The street lamps on Eager flickered like they were as tired as the people walking below them. Dre leaned against the busted brick wall outside the corner store, eyes scanning the block, bundled up on this cold night. Malik was late aa usual so Dre wasn’t surprised by his lateness. What he was surprised by was how this night in particular felt. There was something in the air so palpable Dre could feel it physically. He’d never felt this feeling before he couldn’t explain it but he knew he didn’t like it. It was as if the air was waiting on something or someone.
When Malik finally came around the corner 20 minutes late, his face was pale under the sodium lights. He held the duffel like it held the Epstein files. “Yo,” he said, voice low. “We gotta move this quick. Dude I got it from… he ain’t normal. Gave me the ick his vibes were all the way off.”
Dre smirked. “Who’s normal these days anyway.”
But Malik didn’t laugh, his face staying a blend of confusion and fear. He looked back down the block, where a man in a long black trench coat stood by the payphone — not moving, not talking. The expression on his face not readable but his body language seemed like he was guarding the phone. The glow from the streetlight bent strange around him, like it didn’t wanna touch him.
They ducked into Dre’s cousin’s basement, the smell of damp concrete heavy. Malik opened the bag. Inside: bundles of cash, but each one was bound by thin, old rubber bands, brittle, yellowed — like money from another time. The bills were crisp though, faces unfamiliar, numbers off.
Dre picked one up. It felt… warm. “Where the hell you get this from?”
“I told you — some dude by the harbor. Said he was a collector.”
“Collector of what?”
Malik shrugged. “He ain’t say. He just said, ‘Don’t count it under the light.’”
Dre laughed, but the sound hit the concrete weird — like it didn’t echo right. He looked up, and the single bulb overhead was swaying though no air moved. Shadows stretched too long across the walls. Malik looked sick.

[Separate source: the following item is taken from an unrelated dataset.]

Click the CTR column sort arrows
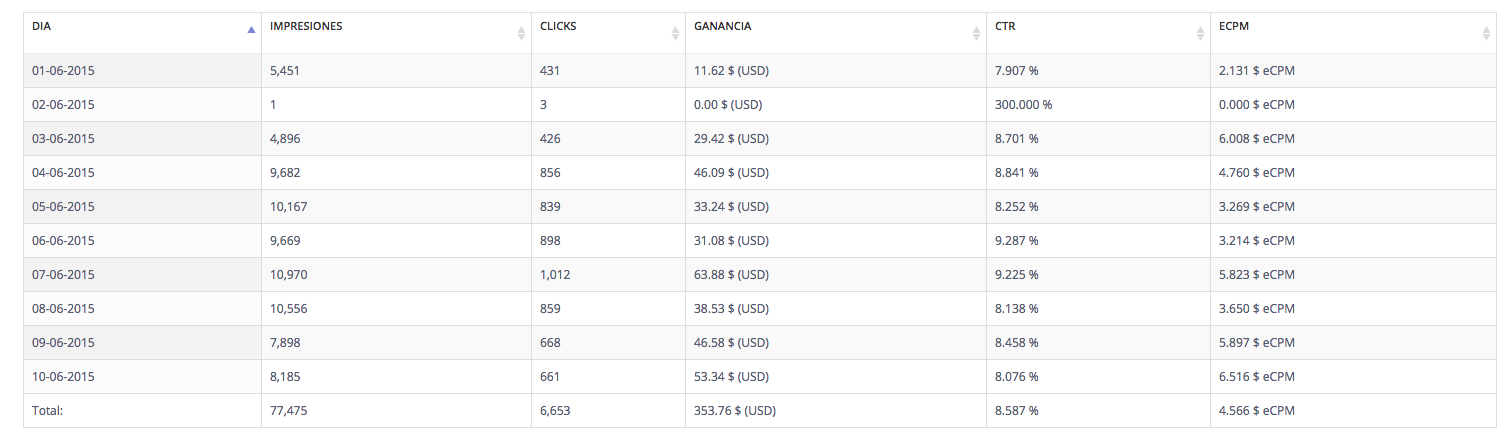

“You count it yet?” Dre asked.
Malik shook his head. “I tried. Kept losin’ track. Like… the numbers don’t stay the same.”
Outside, a siren wailed somewhere deep in the city. Dre stuffed the bills back, zipped the duffel. “Man, money’s money. We spend it before anyone comes lookin’.”
Malik didn’t answer. He was staring at the corner of the room, at a patch of darkness that seemed thicker than the rest.
When Dre turned to look, it was gone.
They left quick, splitting the bag between them, heading opposite directions down Eager Street. The streetlights buzzed above — now every other one out.
Later that week, Dre bought new kicks, a chain, a used car off Edmondson. But when he handed the man the money, the dude frowned. “This don’t look right,” he said. “Ain’t no president named Harlan Pierce.”
Dre blinked. The bills were slick now, faces warped, ink running like wet paint. He looked down the street — and thought he saw Malik watching from the shadows.
But when he looked again, there was nothing.
And under the failing light of Eager Street, the bag in his hand felt heavier than it should — like something inside it was breathing.
By the next night, Dre couldn’t sleep. The duffel sat on his dresser like it was watching him. Every time he tried to close his eyes, he swore he heard that faint paper shuffle — slow, like someone counting behind his ear.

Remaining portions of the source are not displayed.